#### Exercise prompt:
Only the line containing "Delete persistent data" and those after it, up to the end of the records below, are to be set down, exactly as written.

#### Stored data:
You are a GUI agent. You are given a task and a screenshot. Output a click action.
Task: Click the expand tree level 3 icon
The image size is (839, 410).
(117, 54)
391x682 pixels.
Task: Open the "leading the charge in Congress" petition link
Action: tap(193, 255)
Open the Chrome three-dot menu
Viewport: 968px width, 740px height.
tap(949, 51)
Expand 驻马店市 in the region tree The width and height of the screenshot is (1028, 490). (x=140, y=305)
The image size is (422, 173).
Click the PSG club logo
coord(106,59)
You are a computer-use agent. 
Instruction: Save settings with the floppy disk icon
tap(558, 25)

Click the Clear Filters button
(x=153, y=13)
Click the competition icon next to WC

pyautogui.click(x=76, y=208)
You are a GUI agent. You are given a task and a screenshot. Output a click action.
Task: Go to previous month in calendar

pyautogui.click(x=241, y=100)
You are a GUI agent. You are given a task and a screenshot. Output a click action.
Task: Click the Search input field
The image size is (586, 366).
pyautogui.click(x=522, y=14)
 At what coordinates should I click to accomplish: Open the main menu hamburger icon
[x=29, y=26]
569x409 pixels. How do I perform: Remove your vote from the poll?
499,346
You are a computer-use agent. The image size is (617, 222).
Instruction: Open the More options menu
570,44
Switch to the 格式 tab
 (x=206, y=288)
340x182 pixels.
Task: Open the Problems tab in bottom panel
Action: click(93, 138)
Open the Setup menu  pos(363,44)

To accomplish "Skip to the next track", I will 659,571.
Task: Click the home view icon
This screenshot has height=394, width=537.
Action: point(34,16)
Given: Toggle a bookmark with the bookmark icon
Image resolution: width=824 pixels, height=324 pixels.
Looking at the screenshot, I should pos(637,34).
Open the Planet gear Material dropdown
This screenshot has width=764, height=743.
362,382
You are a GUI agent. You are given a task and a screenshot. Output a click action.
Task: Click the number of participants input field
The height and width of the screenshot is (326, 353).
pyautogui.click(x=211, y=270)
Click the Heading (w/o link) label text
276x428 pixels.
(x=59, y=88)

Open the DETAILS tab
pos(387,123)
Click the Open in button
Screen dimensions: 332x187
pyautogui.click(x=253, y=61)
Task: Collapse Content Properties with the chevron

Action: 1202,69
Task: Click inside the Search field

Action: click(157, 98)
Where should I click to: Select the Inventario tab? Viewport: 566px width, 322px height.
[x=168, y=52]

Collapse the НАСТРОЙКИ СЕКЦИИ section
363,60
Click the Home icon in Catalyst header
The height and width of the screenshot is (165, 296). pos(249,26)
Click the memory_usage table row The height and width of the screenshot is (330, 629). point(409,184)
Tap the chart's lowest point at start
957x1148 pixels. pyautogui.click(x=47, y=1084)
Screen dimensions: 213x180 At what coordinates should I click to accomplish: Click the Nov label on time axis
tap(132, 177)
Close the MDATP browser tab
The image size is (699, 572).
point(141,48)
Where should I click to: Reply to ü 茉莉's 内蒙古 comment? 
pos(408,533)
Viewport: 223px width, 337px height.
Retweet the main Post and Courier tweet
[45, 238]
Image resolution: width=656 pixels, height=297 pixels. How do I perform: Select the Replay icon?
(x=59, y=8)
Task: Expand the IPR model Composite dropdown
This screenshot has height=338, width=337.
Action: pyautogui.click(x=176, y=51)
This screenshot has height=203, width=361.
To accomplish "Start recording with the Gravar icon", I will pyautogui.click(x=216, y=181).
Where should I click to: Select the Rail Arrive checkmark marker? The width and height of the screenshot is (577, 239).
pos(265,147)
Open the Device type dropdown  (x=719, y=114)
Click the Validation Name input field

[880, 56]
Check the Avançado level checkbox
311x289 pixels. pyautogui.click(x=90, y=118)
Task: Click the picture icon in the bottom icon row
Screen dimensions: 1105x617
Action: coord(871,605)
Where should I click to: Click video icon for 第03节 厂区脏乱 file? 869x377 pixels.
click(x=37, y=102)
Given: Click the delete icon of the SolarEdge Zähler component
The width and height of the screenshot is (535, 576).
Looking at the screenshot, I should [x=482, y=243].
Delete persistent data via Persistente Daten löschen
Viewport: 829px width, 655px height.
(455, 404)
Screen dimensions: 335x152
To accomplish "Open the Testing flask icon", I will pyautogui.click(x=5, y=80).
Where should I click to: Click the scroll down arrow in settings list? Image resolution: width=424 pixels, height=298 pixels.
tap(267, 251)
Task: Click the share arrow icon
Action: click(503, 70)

#### Output of the exercise:
Delete persistent data via Persistente Daten löschen
Viewport: 829px width, 655px height.
(455, 404)
Screen dimensions: 335x152
To accomplish "Open the Testing flask icon", I will pyautogui.click(x=5, y=80).
Where should I click to: Click the scroll down arrow in settings list? Image resolution: width=424 pixels, height=298 pixels.
tap(267, 251)
Task: Click the share arrow icon
Action: click(503, 70)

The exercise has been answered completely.